Automated probing transforms a passive modeling algorithm into an active participant in the discovery process. Rather than passively accepting data from the system under study, the automatically synthesized models are used to create a test tailored to disprove as many of the models as possible. In this work, a test is considered to be a set of initial values for all of the variables comprising the system: For example, when inferring equations describing the single pendulum (Tables 1 and 3), a test is a set of desired initial values of the pendulum arm's angle and angular velocity. Because a new, informationextracting test cannot be derived from this model set or from the system's behavior analytically, candidate tests are optimized to maximize disagreement across the predictions of the models when supplied with these initial conditions. The best test, after a fixed period of optimization, is then either executed on the system and the resulting behavior recorded, or previously provided data are scanned to find the time step at which the variable values most closely match this test. The following time interval is then extracted and provided to the modeling process. The additional results tend to induce reoptimization of the current model set into a new set. This alternating cycle of modeling and testing continues for a fixed period (Fig. 1).
Snipping.
Snipping automatically simplifies and restructures models during optimization. Model optimization occurs by starting the algorithm with a random set of models; calculating the errors of the models against all of the system data observed so far; creating copies of each of the existing models and introducing small, random changes into the copies; evaluating the new models; and replacing those models that are less accurate with their modified, more accurate copies. In this work, models are represented as sets of equations, and equations are represented as nested subexpressions. In many trials, it was observed that these expressions grow very large, but that many of the subexpressions would return values within narrow ranges during evaluation. This is a symptom of overfitting (29, 30), often referred to as bloat (31) in the literature dealing with nested expressionbased methods (22): models specialize to explain the observed data, but explain additional unseen data poorly. With snipping enabled, when a new model is created from an older one, subexpressions in the new model are occasionally replaced by a constant chosen uniformly from the range formed by the minimum and maximum values output by the corresponding subexpression in the original model.

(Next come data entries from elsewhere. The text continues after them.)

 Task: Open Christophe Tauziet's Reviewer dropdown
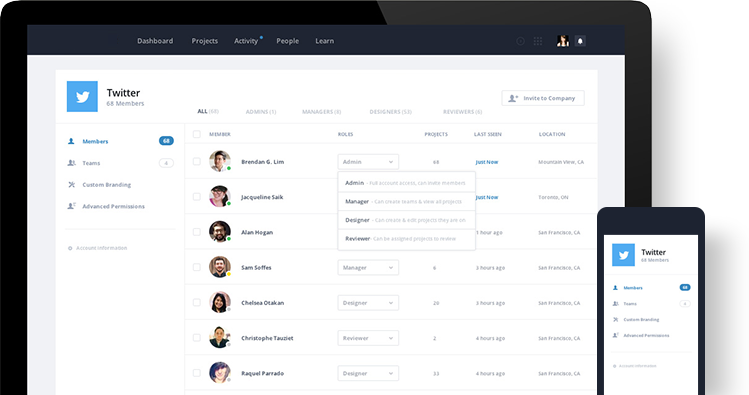tap(368, 338)
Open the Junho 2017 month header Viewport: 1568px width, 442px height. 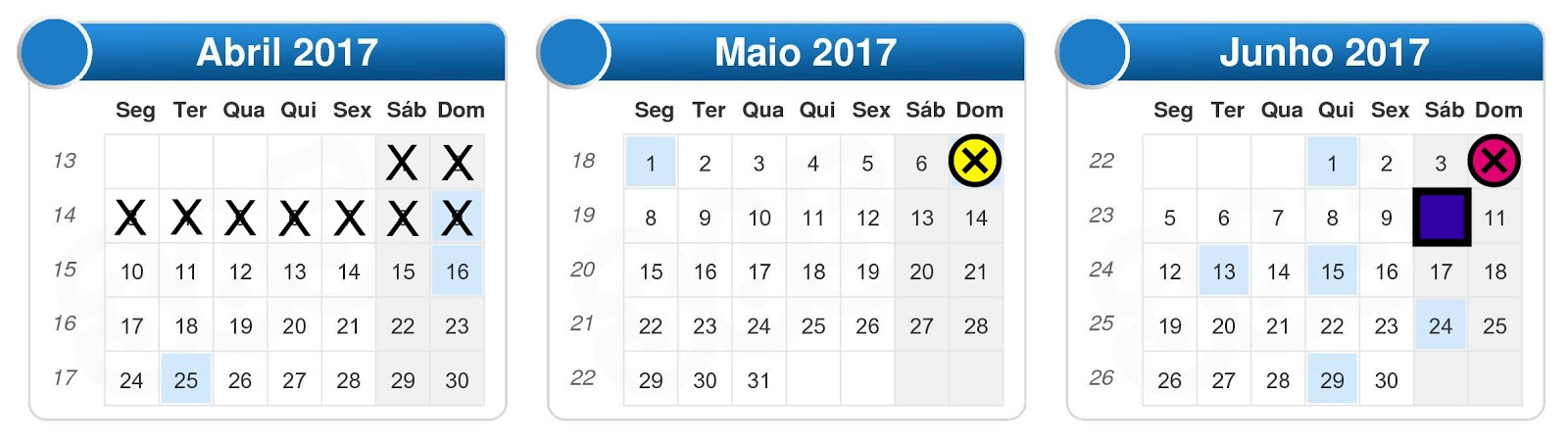pyautogui.click(x=1325, y=52)
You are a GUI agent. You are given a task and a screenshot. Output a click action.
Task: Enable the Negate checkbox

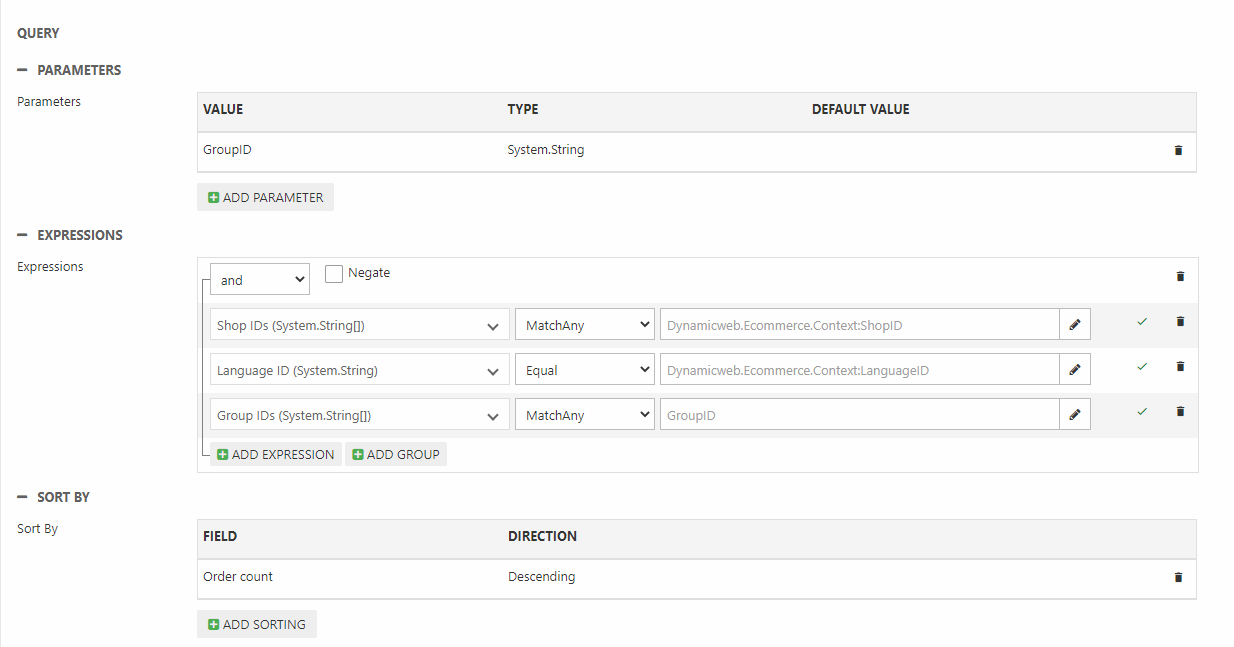point(334,274)
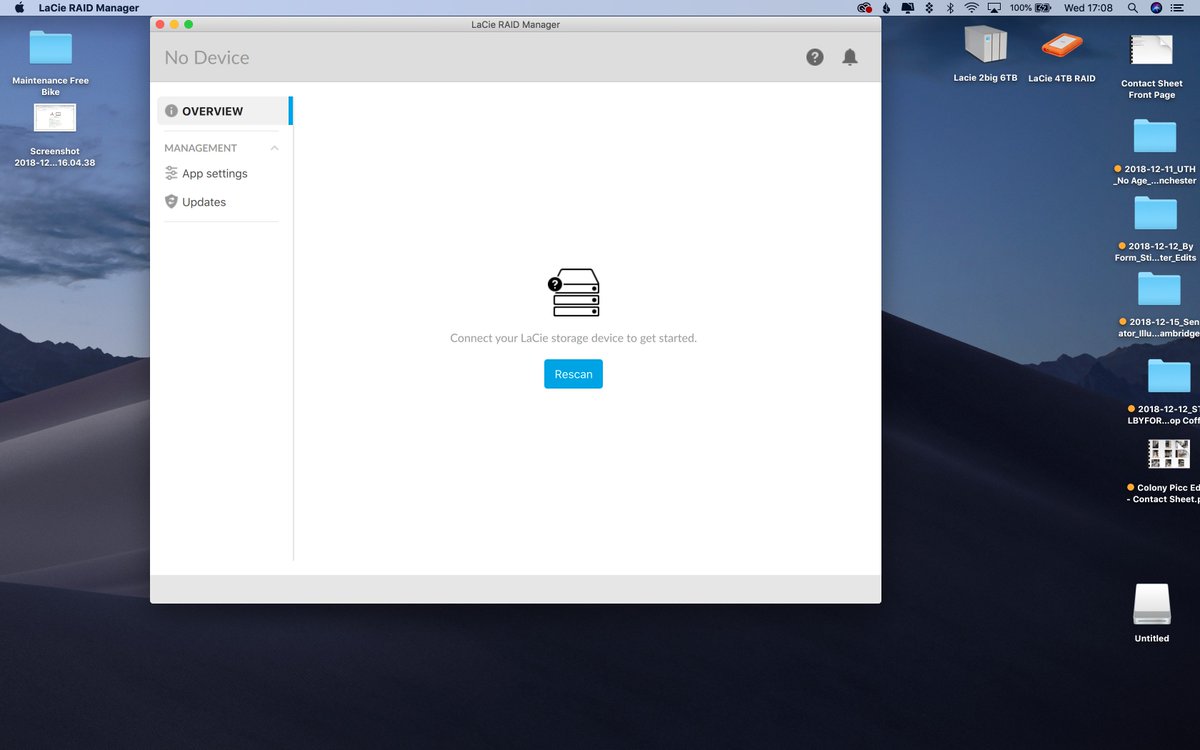Select the Overview info icon in sidebar

pos(170,111)
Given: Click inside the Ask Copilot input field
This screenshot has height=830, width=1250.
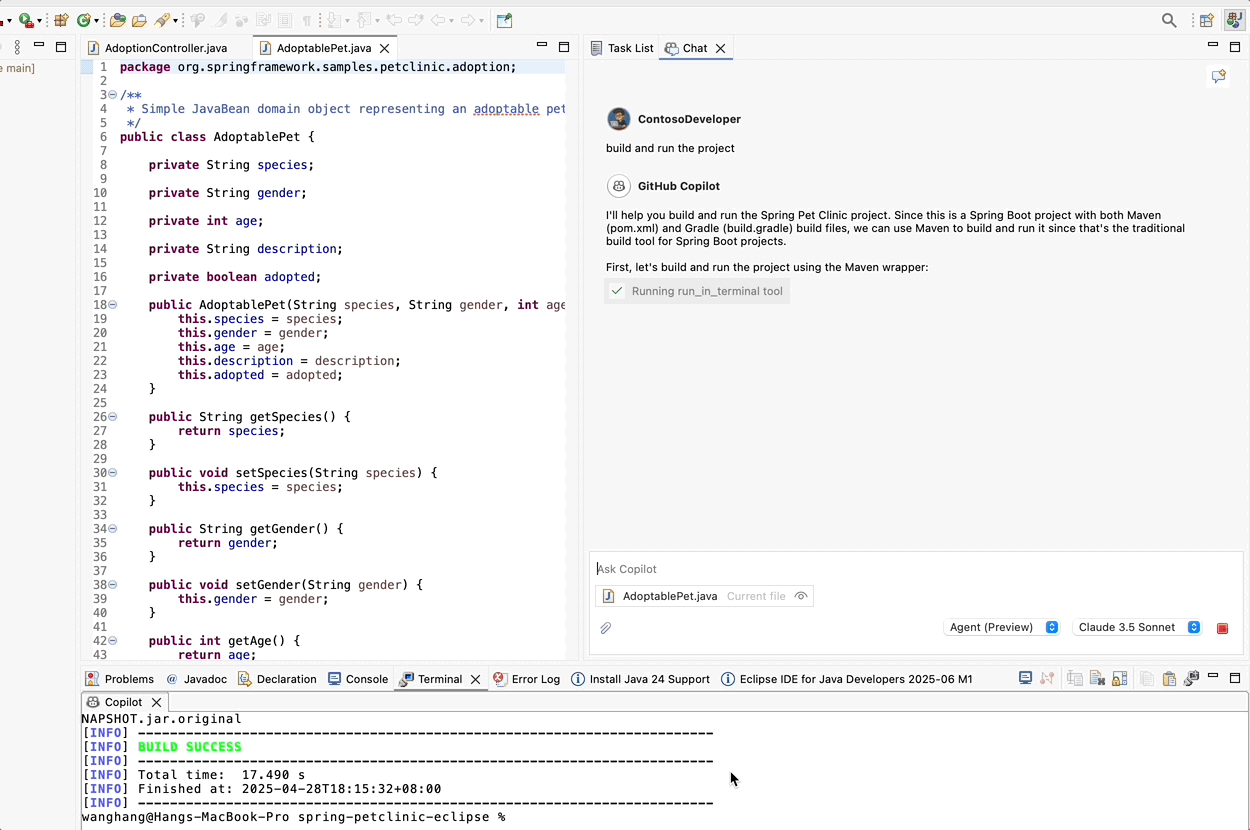Looking at the screenshot, I should [x=700, y=568].
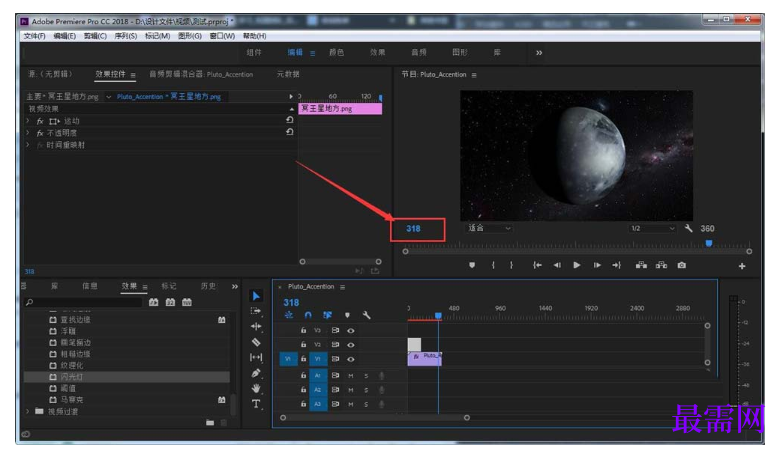Open the 适合 zoom level dropdown

(490, 228)
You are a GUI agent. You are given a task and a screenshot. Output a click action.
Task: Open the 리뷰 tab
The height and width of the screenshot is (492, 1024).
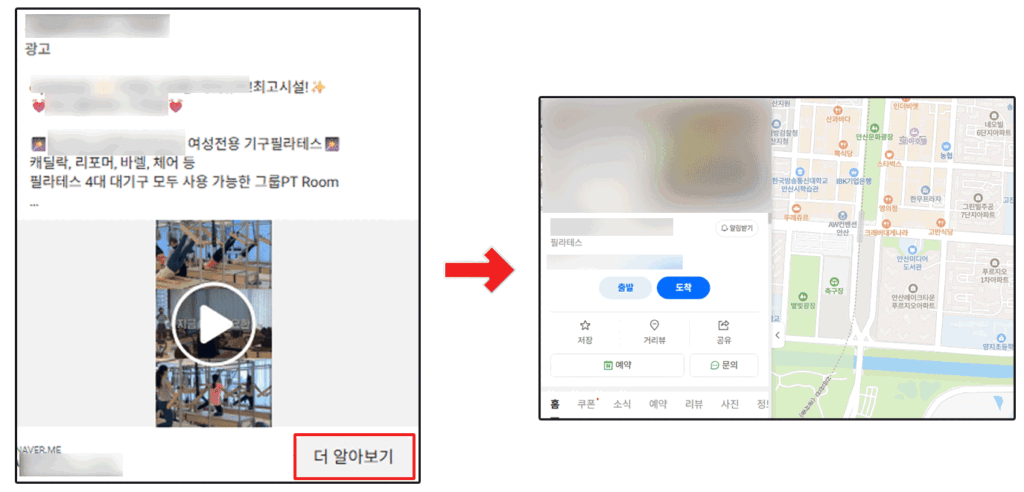coord(694,404)
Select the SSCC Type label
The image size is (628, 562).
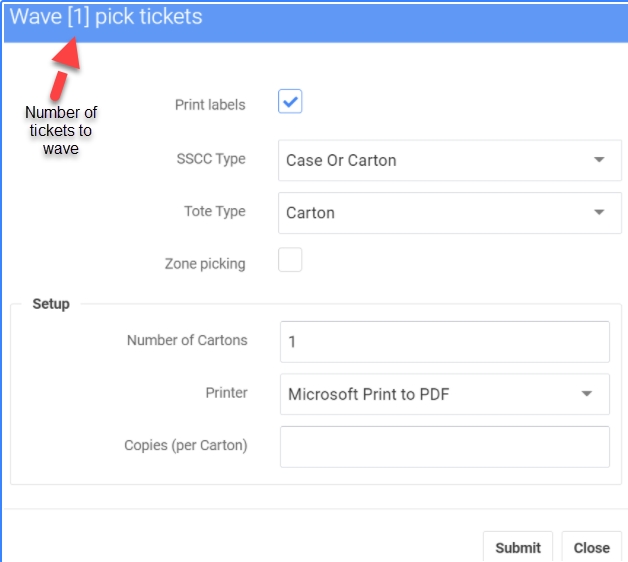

This process tends to yield more accurate and simpler models, making them more humanreadable.
Results
The algorithm was applied to four synthetic systems, and two physical systems.
Application to Synthetic Systems.
To apply the algorithm to a hidden system, the experimenter must specify: (i) the components (i.e., variables) of the system and how they can be observed; (ii) possible operators (algebraic, analytic and/or other domainspecific functions) and operands (variables and parameter ranges) that can be used to describe the behavior and relationships between these variables; (iii) the maximum allowed model complexity (in this work, determined as the maximum allowed depth of subexpressions); (iv) the space of possible tests (in this case, sets of initial conditions of the variables); and (v) the termination criteria (here, minutes of allowed computation time).
The method was applied to four synthetic systems (Table 1) and two real systems (Tables 2 and 3). Synthetic systems (Table 1) are sets of differential equations hidden from the algorithm in which proposed tests (initial conditions) are input, and noisy time series data are output. For all synthetic systems, observation noise was simulated by adding random values chosen uniformly from the range [−0.08, 0.08] to each variable value at each time step in the time series data, after the data had been generated. Uniform rather than Gaussian noise was added due to implementation convenience. Fig. 2 shows two sample trials of the algorithm against one synthetic system (the single frictionless pendulum).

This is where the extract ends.